How to OCR a PDF file to allow user to select a text

Laksh · July 22, 2016, 5:02pm

I have a pdf file in which every page is an image. (Actually our client gets a document via postal mail, they scan that document through scanner and scanner produces a PDF. Client provide this PDF to us. Now even though it’s a pdf file, in reality every page of this file is an image. ) I want to provide copy and paste functionality to user where user can select text in PDF, copy it and paste it. However since the page is an image, a user cannot select a text.

I think I have to OCR the page, but I don’t want to extract all the text from the page. I just want to allow user to select text, and then copy & paste selected text.

What are my options using Aspose APIs

I have attached a sample pdf page

ikram.haq · July 25, 2016, 1:46am

Hi Laxmikant,

Thank you for your inquiry and providing sample file.

Aspose.OCR API can only accept images to perform OCR operation on them. If the requirement is to perform OCR on PDF documents then two Aspose APIs will be used to achieve the ultimate goal, that is; Aspose.Pdf API to convert the PDF pages to images and Aspose.OCR API to perform the OCR operation on the extracted/converted images.

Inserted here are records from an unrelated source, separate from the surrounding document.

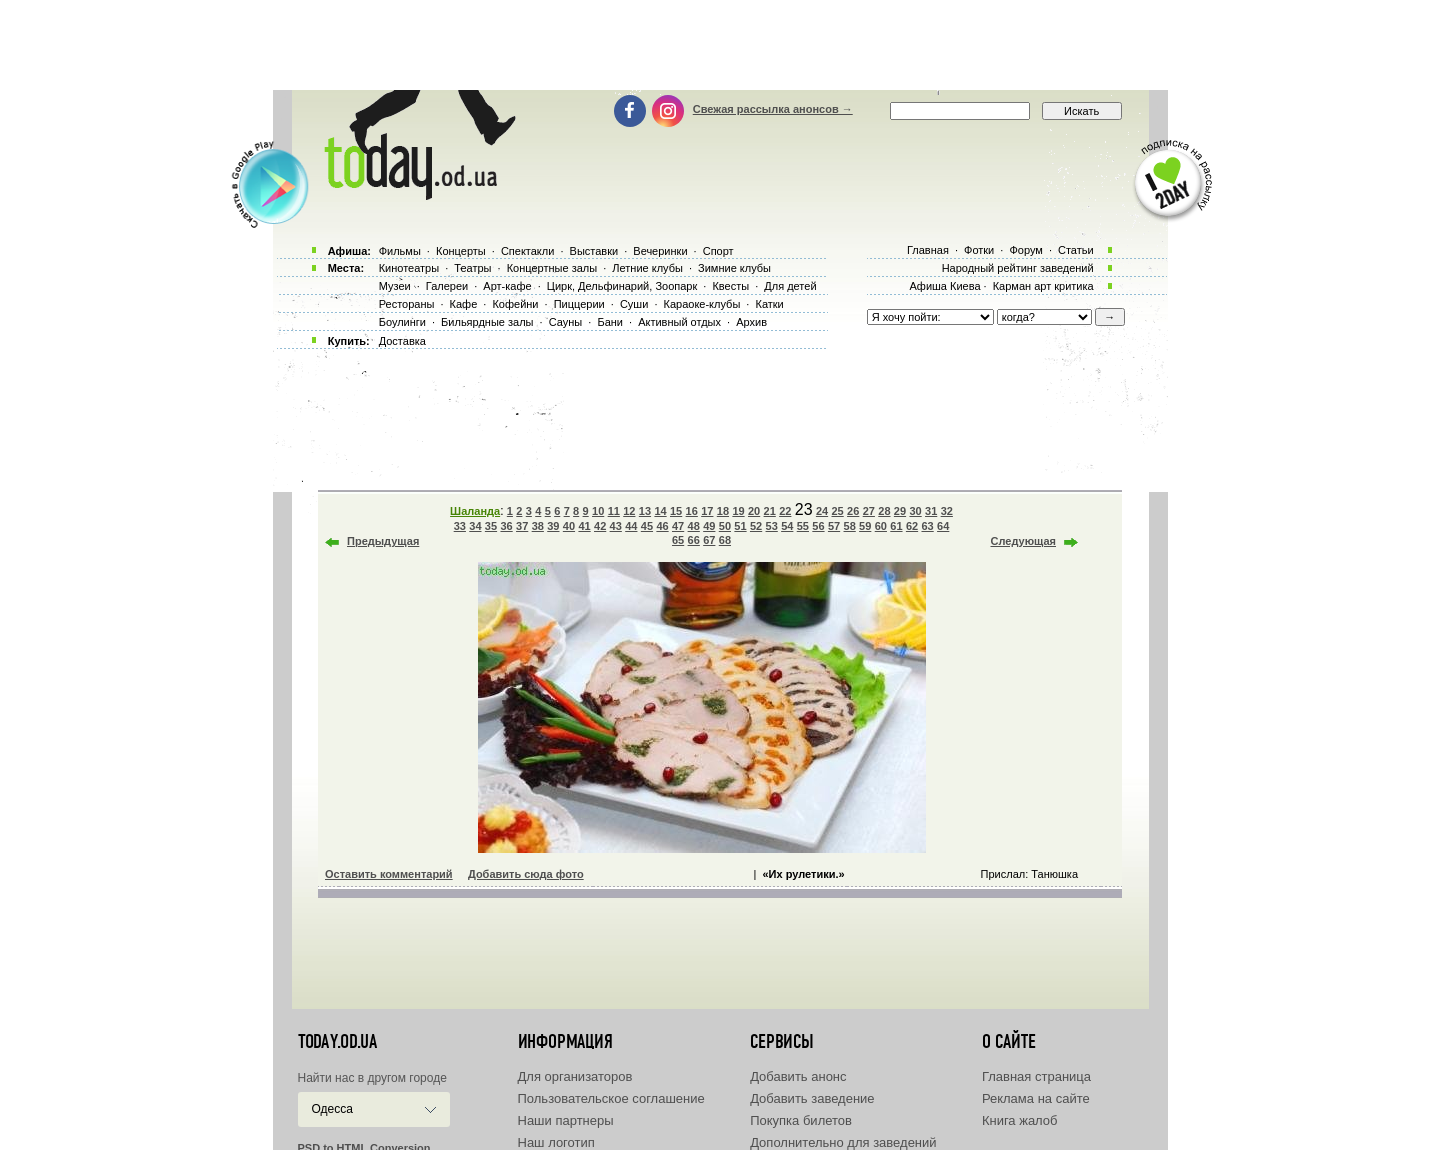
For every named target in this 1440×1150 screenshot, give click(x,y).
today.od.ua (337, 1042)
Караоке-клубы (702, 304)
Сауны (566, 322)
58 (850, 526)
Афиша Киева (944, 286)
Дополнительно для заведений (843, 1142)
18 (723, 511)
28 (884, 511)
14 (660, 511)
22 (785, 511)
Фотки (979, 250)
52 (756, 526)
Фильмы (400, 251)
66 (694, 540)
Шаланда (475, 511)
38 (538, 526)
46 (662, 526)
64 (943, 526)
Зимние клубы (734, 268)
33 (460, 526)
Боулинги (402, 322)
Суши (634, 304)
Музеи (395, 286)
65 (678, 540)
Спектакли (528, 251)
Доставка (402, 341)
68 (725, 540)
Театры (472, 268)
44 (631, 526)
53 (772, 526)
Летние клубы (647, 268)
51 (740, 526)
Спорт (718, 251)
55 (803, 526)
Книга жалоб (1020, 1120)
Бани (610, 322)
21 (770, 511)
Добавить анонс (798, 1076)
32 (947, 511)
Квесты (730, 286)
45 (647, 526)
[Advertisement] (720, 45)
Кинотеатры (409, 268)
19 (738, 511)
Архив (751, 322)
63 (927, 526)
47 (678, 526)
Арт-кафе (507, 286)
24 (822, 511)
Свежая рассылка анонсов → (773, 109)
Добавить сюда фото (526, 874)
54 (787, 526)
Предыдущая (383, 541)
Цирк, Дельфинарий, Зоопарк (622, 286)
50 (725, 526)
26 (853, 511)
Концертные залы (552, 268)
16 (692, 511)
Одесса (332, 1109)
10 (598, 511)
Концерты (461, 251)
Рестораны (407, 304)
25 (837, 511)
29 (900, 511)
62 (912, 526)
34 (475, 526)
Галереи (447, 286)
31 (931, 511)
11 (614, 511)
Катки (769, 304)
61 (896, 526)
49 (709, 526)
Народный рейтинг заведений (1018, 268)
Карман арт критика (1043, 286)
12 (629, 511)
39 (553, 526)
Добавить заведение (812, 1098)
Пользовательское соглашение (611, 1098)
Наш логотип (556, 1142)
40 (569, 526)
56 (818, 526)
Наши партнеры (566, 1120)
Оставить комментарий (389, 874)
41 (584, 526)
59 (865, 526)
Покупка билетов (801, 1120)
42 (600, 526)
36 (506, 526)
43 (616, 526)
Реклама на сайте (1036, 1098)
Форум (1025, 250)
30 (915, 511)
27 (869, 511)
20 (754, 511)
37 (522, 526)
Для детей (790, 286)
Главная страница (1036, 1076)
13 (645, 511)
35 (491, 526)
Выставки (594, 251)
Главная (928, 250)
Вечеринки (660, 251)
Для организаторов (575, 1076)
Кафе (464, 304)
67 (709, 540)
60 (881, 526)
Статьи (1076, 250)
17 (707, 511)
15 (676, 511)
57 (834, 526)
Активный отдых (679, 322)
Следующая (1023, 541)
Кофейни (515, 304)
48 (694, 526)
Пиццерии (579, 304)
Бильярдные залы (487, 322)
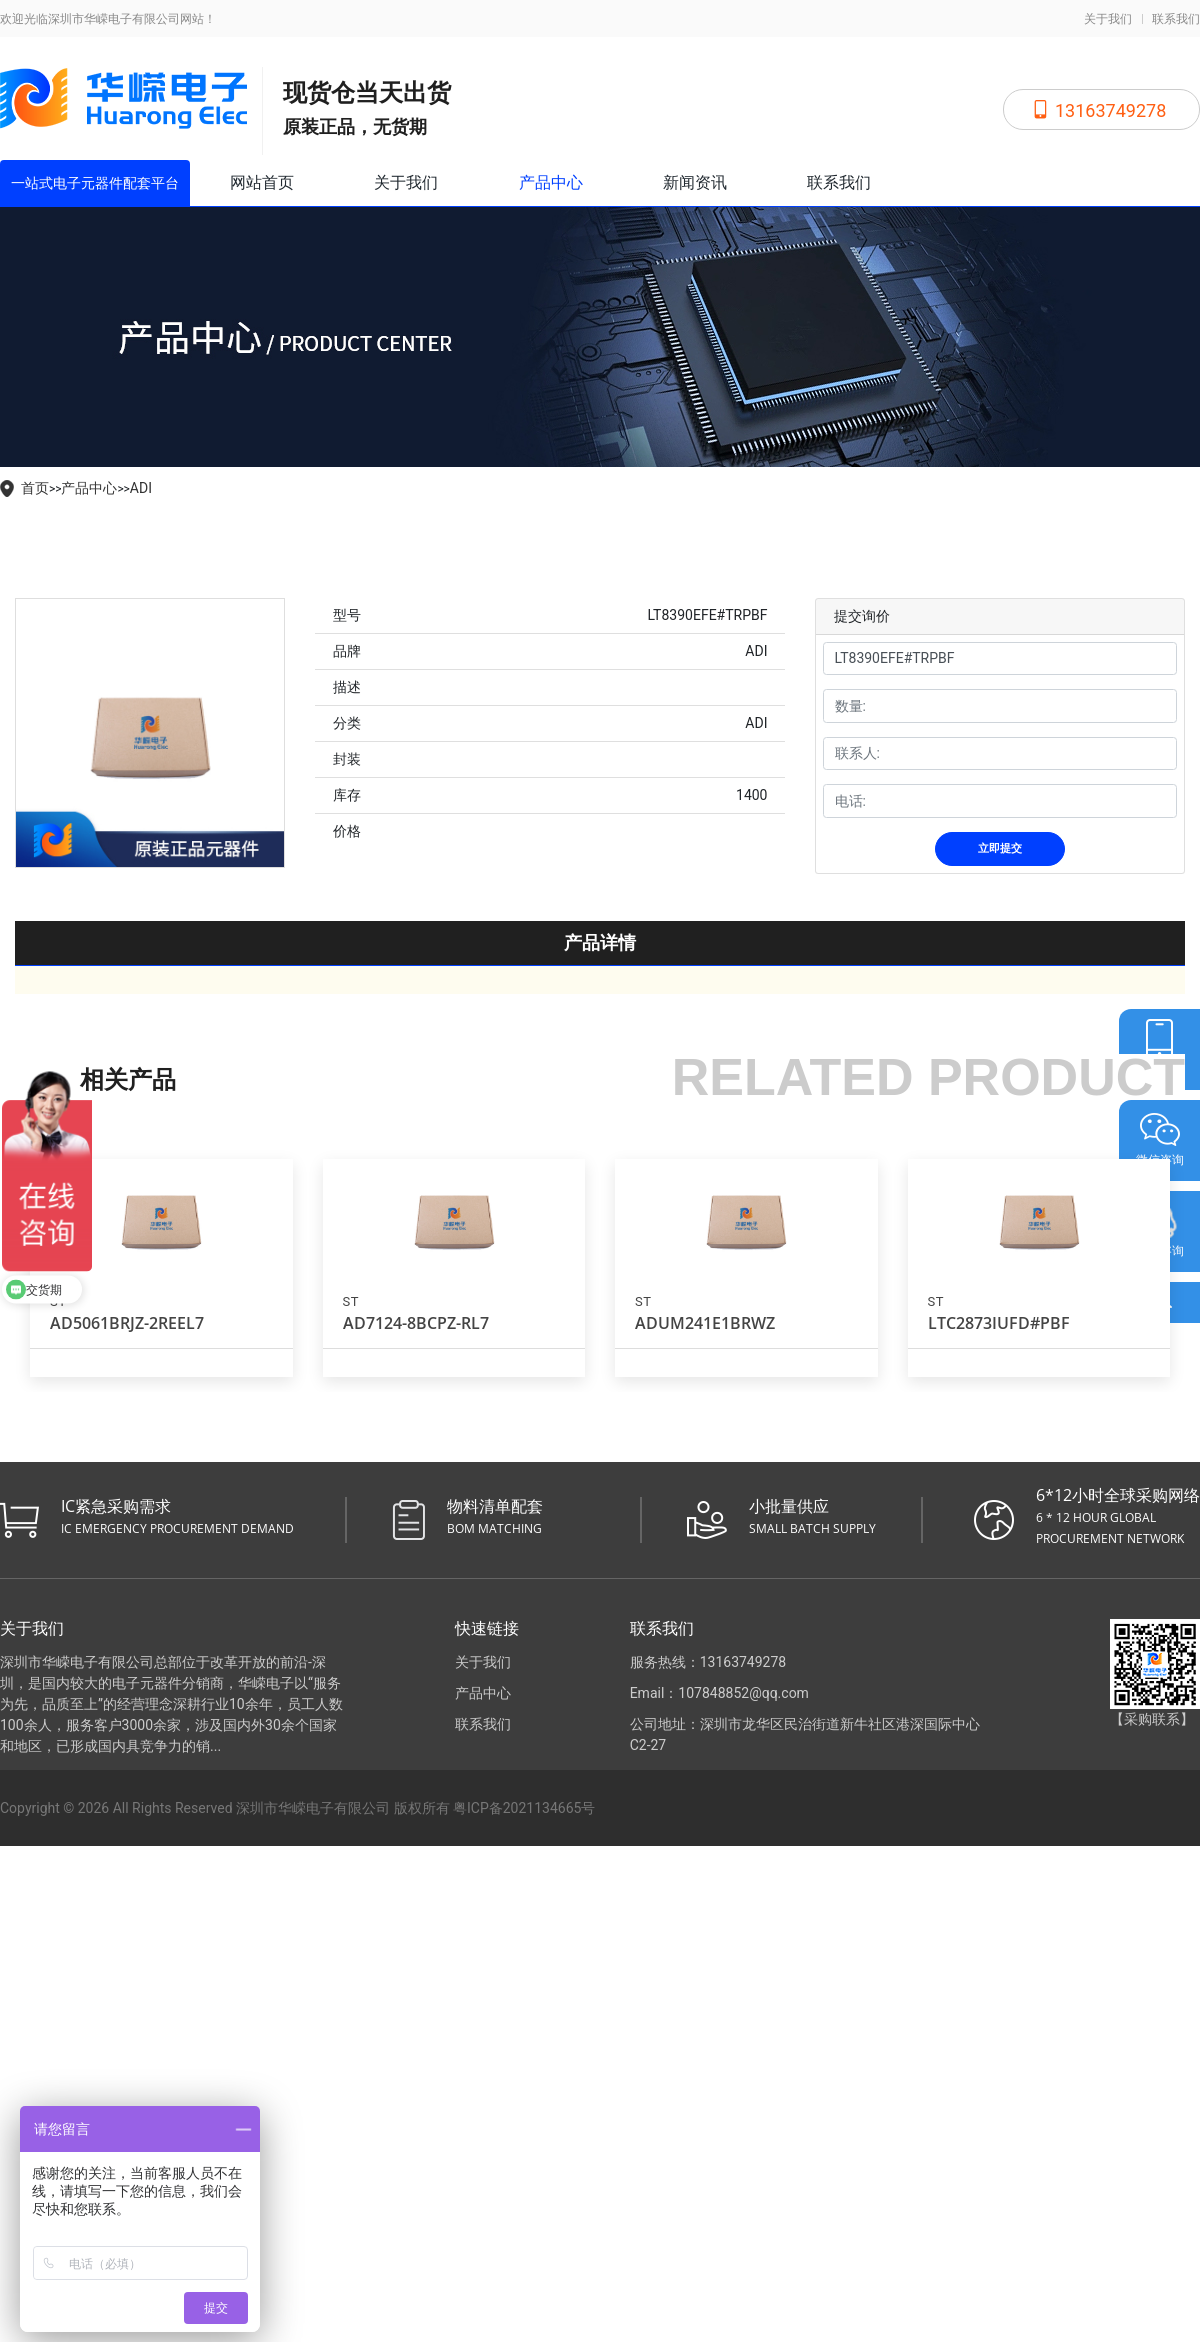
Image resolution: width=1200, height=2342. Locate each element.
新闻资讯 (695, 182)
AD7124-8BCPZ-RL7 (416, 1323)
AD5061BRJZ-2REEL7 (127, 1323)
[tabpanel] (150, 733)
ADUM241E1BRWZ (705, 1323)
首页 (35, 488)
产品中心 (551, 182)
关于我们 (1108, 19)
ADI (141, 488)
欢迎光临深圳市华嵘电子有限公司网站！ (108, 19)
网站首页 (262, 182)
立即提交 (1000, 848)
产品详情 (600, 942)
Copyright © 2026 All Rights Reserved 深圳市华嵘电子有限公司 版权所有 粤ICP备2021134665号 (297, 1808)
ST (351, 1301)
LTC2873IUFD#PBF (999, 1323)
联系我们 (1176, 19)
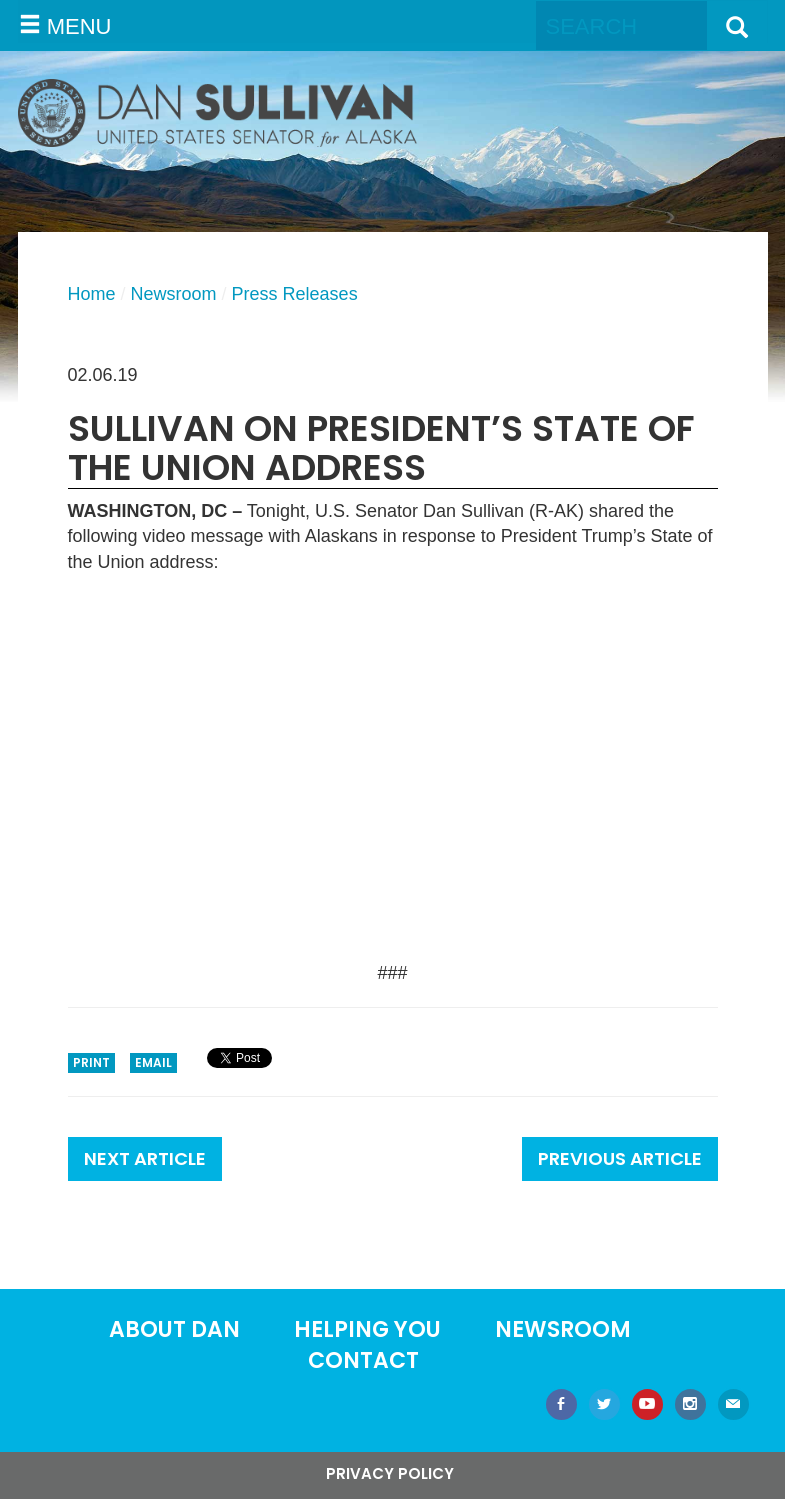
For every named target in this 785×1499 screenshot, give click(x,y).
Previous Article (620, 1158)
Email (153, 1062)
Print (91, 1062)
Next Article (145, 1158)
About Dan (174, 1329)
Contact (363, 1360)
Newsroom (174, 294)
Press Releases (295, 294)
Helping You (367, 1329)
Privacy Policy (390, 1473)
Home (92, 294)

For details on how to perform OCR operation on PDF document please visit the URL Performing OCR on PDF Documents.

Once you have the image, now you can use Recognition Block to extract information from a particular area of the image. Please visit the following links for details:

Hope the above information helps. Feel free to reach us in case you have any query or comments.

Laksh · July 25, 2016, 10:13am

If you check the attached pdf, you wont be able to select a text and copy.

So I am not looking to extract text automatically. I want user to be able to select a text on the pdf and right click -> copy ->paste.

How do I do that?

ikram.haq · July 25, 2016, 1:42pm

Hi Laxmikant,

Thank you for writing us back.

This is to update you that the functionality/tool you are looking for is not available. As described in my last post that you can achieve this functionality by extracting images from PDF document using Aspose.Pdf API. Once you have the image try to select a part of image in the form of Rectangle (x, y, width, height) and then try Custom Recognition Block to perform OCR operation.

muhammad.ijaz · July 26, 2016, 12:50am

Hi Laxmikant,

Adding more to Ikram's comments, you want to convert a scanned PDF to a searchable PDF. Please check https://forum.aspose.com/t/9544 for more details on how to convert a scanned PDF to a searchable PDF.

You can use tesseract as well as Aspose.OCR to extract OCR text from images in the above mentioned code.

Best Regards,

Laksh · August 2, 2016, 4:28pm

Hi

I have gone through the link you provided however I'm getting Could not find file 'c:\pdftest\out.html' error. I have posted my questions here

ikram.haq · August 3, 2016, 11:57am

Hi Laxmikant,

Please access the link from Aspose.Pdf support forum for details. My fellow colleague has replied your inquiry.